EXTRACT PROVIDED ->
========

Each week, I will field questions via Twitter with the hashtag #VikingsMail, then will deliver the answers over the weekend.

INDIANAPOLIS -- The Minnesota Vikings' contingent of front office people and coaches is arriving in Indianapolis this week, with plenty of prospects to meet and a glaring hole at quarterback at or near the top of their to-do list. The Vikings have the No. 8 pick in the draft, however, which means they'll likely need to move up or hope for some help if they want to get one of the top quarterbacks.

That's part of the reason we've spent so much time looking at the Vikings' other options for the No. 8 pick, and it's entirely possible the Vikings will still be looking for a young quarterback when their second-round pick (No. 40 overall) comes up on May 9.

Would the Vikings be better off dealing that second-round pick to the Washington Redskins for Kirk Cousins or to the New England Patriots for Ryan Mallett? It's a question they'll certainly have to explore.

According to the Washington Post, the Redskins want a second-round pick for Cousins, and the Patriots reportedly have a similar asking price for Mallett. Both quarterbacks are 25, and would come with some NFL seasoning -- Cousins has started four games the last two seasons for the Redskins, while Mallett has backed up Tom Brady for three seasons -- but they'd carry some risks, too.

========

DATA BLOCK ->
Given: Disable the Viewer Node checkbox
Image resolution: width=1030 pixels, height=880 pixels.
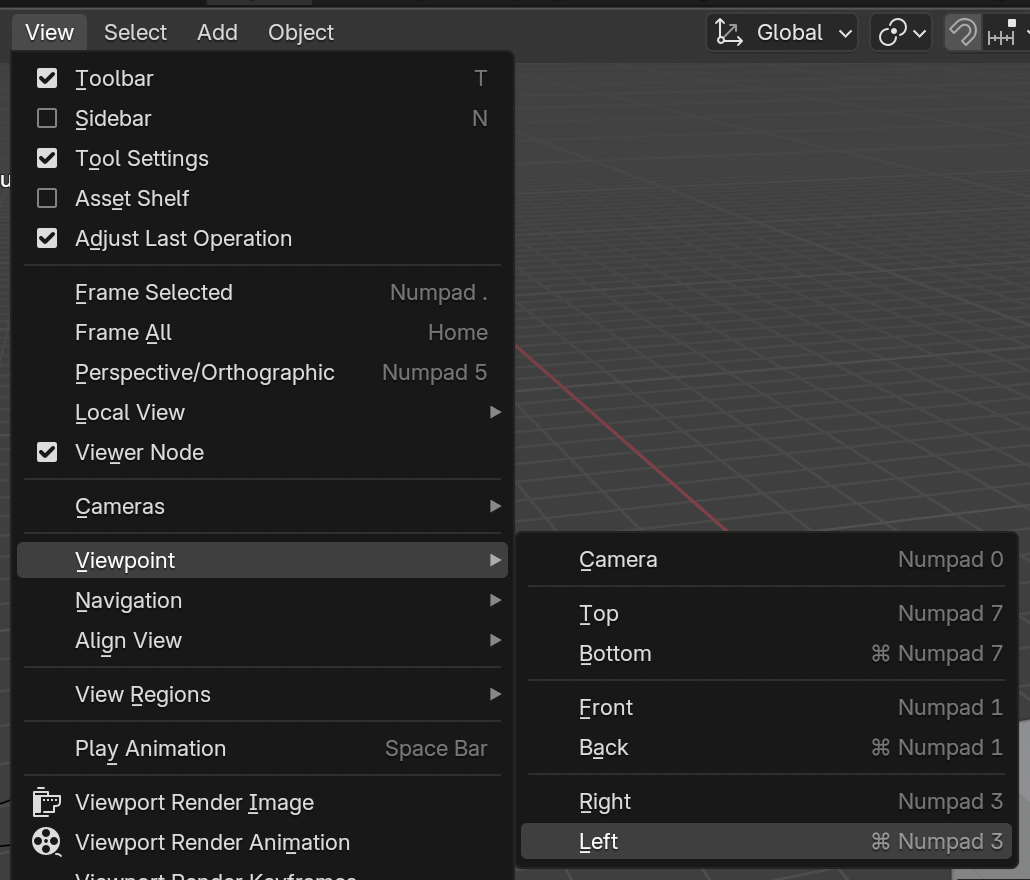Looking at the screenshot, I should pyautogui.click(x=47, y=452).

========

WHAT TO WORK ON ->
1. Which NFL teams does the Vikings article name?
2. Set down the passage of the Vikings article starting with "According to the" and going on through "some risks, too.".
3. How old are Kirk Cousins and Ryan Mallett, according to the Vikings article?
The listing above comes from a separate source and has no connection to the Vikings article.

OUTPUTS BY TASK ->
1. Minnesota Vikings, Washington Redskins, New England Patriots

2.
According to the Washington Post, the Redskins want a second-round pick for Cousins, and the Patriots reportedly have a similar asking price for Mallett. Both quarterbacks are 25, and would come with some NFL seasoning -- Cousins has started four games the last two seasons for the Redskins, while Mallett has backed up Tom Brady for three seasons -- but they'd carry some risks, too.

3. Both are 25.